Gaza bombings

This poem was written as Israel’s attack on Gazans took its toll.

Tonight, the bombs fall down in Gaza.
As an African voice croons from my kitchen radio,
And the garden breathes through the open door,
And I sip this whisky
And my thumb throbs, caught just now in a cupboard hinge,
Wrapped handkerchief-tight against the pain,
The bombs fall down in Gaza.

The Portuguese percussionist
Accelerates his late-night radio rhythm,
And missiles plough in breezeblock clouds,
And rubble plumes spurt through the streets
In dusty radiance, spattering stone
Out from the tearing flash and boom.

Men are scrambling,
clambering over mounds of mortar.
A woman shrieks, kneeling in the midst
Of her fallen roof.

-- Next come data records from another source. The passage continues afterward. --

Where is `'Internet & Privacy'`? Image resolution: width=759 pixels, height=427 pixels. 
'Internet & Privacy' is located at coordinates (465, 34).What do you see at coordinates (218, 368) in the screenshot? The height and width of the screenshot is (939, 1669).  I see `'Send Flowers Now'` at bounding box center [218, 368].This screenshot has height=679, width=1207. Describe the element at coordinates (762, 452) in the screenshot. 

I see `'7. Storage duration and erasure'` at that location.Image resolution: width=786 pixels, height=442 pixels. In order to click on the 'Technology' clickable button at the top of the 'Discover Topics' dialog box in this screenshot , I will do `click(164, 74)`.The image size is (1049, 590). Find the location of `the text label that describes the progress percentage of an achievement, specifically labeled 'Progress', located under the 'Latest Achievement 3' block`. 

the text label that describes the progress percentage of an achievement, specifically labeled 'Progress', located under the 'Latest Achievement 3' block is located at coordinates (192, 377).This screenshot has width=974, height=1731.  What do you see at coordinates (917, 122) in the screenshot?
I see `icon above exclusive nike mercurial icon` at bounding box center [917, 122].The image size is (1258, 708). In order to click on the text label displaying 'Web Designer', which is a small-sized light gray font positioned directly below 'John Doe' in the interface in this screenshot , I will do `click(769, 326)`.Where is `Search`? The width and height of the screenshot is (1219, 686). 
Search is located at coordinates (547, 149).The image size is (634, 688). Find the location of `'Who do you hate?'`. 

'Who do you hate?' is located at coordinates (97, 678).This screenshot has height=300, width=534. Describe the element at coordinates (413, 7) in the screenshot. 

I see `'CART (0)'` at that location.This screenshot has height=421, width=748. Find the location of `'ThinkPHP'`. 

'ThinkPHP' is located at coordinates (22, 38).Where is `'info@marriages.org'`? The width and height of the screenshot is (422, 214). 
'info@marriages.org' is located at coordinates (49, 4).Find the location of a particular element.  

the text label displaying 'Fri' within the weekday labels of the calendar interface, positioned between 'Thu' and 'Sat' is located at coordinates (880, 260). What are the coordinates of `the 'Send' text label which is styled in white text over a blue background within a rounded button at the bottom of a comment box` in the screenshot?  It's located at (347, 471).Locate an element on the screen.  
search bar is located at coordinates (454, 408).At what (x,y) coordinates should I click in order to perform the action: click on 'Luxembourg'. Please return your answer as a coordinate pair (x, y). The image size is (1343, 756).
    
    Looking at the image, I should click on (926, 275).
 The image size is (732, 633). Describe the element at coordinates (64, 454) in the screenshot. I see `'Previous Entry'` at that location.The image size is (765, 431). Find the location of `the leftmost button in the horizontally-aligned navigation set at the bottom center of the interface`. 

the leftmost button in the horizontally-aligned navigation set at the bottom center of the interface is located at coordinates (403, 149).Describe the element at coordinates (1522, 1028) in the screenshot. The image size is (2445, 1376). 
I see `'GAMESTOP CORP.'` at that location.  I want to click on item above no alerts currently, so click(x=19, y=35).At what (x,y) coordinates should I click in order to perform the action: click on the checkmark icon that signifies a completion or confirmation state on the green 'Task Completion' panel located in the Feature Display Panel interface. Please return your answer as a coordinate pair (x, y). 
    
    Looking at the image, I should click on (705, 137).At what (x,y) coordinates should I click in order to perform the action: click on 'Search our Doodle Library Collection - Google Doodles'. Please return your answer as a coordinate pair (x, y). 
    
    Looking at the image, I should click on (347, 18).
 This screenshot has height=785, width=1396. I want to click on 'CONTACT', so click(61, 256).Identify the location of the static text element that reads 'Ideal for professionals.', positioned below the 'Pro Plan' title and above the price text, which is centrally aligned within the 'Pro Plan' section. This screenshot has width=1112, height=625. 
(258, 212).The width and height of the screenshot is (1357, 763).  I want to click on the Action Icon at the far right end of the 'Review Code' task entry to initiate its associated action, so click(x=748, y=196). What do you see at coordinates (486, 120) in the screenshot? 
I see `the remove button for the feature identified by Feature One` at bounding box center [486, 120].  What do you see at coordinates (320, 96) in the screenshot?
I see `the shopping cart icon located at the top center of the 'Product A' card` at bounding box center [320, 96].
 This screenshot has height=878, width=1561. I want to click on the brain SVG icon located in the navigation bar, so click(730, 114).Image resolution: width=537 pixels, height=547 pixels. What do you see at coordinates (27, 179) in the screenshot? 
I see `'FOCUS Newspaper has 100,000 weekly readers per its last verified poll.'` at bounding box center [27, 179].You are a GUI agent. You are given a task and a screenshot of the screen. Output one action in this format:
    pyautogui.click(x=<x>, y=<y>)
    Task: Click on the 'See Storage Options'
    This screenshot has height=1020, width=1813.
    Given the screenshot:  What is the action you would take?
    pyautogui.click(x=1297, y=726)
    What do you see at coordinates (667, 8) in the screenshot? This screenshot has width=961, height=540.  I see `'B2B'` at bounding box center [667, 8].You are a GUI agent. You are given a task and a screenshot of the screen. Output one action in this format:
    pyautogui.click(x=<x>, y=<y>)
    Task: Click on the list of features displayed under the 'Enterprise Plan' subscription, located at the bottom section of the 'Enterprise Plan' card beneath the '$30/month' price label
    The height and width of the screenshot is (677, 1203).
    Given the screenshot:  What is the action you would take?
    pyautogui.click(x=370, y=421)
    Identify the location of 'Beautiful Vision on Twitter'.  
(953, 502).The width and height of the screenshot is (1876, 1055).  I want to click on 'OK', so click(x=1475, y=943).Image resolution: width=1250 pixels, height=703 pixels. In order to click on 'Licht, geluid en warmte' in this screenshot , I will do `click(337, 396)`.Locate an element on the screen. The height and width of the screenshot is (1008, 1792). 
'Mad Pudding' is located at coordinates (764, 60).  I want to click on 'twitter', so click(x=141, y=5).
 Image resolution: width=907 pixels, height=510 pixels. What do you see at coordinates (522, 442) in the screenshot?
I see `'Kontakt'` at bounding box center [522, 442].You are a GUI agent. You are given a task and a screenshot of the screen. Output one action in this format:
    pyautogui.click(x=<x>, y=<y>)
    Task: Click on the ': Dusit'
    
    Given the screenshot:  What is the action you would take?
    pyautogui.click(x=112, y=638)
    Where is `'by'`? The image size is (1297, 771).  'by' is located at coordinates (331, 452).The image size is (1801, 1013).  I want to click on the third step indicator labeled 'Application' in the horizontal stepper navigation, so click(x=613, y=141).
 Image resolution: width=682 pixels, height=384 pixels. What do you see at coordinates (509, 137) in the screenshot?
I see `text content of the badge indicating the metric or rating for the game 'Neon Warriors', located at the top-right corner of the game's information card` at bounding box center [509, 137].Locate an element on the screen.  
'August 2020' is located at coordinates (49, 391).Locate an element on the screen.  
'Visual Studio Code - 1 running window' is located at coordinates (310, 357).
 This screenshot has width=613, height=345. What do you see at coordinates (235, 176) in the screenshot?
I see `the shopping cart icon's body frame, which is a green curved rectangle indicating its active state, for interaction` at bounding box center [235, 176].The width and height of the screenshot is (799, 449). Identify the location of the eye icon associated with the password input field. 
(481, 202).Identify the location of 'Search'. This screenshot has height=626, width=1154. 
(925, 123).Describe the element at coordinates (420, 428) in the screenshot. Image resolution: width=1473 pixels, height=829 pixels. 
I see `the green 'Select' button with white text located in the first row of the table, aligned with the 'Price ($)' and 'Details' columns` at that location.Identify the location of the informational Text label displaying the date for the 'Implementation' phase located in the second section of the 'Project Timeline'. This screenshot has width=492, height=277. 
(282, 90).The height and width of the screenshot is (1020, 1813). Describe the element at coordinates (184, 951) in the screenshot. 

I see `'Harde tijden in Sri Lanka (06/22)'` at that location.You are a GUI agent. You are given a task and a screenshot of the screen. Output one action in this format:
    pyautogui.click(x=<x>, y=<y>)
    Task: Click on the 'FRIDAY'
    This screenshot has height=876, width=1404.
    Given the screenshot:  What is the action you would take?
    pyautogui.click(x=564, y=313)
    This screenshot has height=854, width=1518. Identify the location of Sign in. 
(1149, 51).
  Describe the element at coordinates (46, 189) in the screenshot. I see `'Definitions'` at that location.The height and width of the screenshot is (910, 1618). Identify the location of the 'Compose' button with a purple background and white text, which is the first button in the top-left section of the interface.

A child,
Powdered grey with brick dust,
Lies, improbably angled,
Folded beneath a chandelier.
The woman’s hands clench to her face
Like this handkerchief to my thumb,
Clutching tight across the pain,
Which leaks out through the gasping sobs,
A shrill zaghrouta, ululating
Ay-ah, ay, her child is dead,
Splayed beneath a fallen roof,
Twisted like a spatchcock.

Tonight, the bombs fall down in Gaza,
And this is how it looks and sounds,
And how it feels and how it is.
Ambulance teams can drive so far
And then must park and clamber, scramble
Over the crumpled ceilings,
Bristling with iron rods,
And do what human beings must do
To claw their shape and sense from ruin,
Unearth, unpick the unkind
Scree from children’s clothes and sponge their dusty limbs
And close their staring icon’s eyes.
At dawn, they will lay the little limbs
In rows outside the mukhtar’s house,
Outside the mosque, or in the village square,
The trophies of another night
In Gaza, where the bombs fell down.

In a week, or a month, or a year, or a day,
When the dead are buried and their little names
Have dropped like rain into the salty sea of grief,
This rubble dust, that choked away
their brief time in the troublesome space
of light and noise and heat and pain
between the sleeps of womb and death,
this rubble dust will be cleared and heaped
and shoved and shovelled and mixed and shaped
to mend the shattered walls and floors,
contaminated igloos seamed
with traces of the little ghosts –
a hair, a scrap of skin, a nail
of Hamid, Khaled, Hind or Yousef –
all they left behind tonight,
when the bombs fell down in Gaza.

Justin Butcher (TPNS co-founder, and Bethlehem Unwrapped creative director)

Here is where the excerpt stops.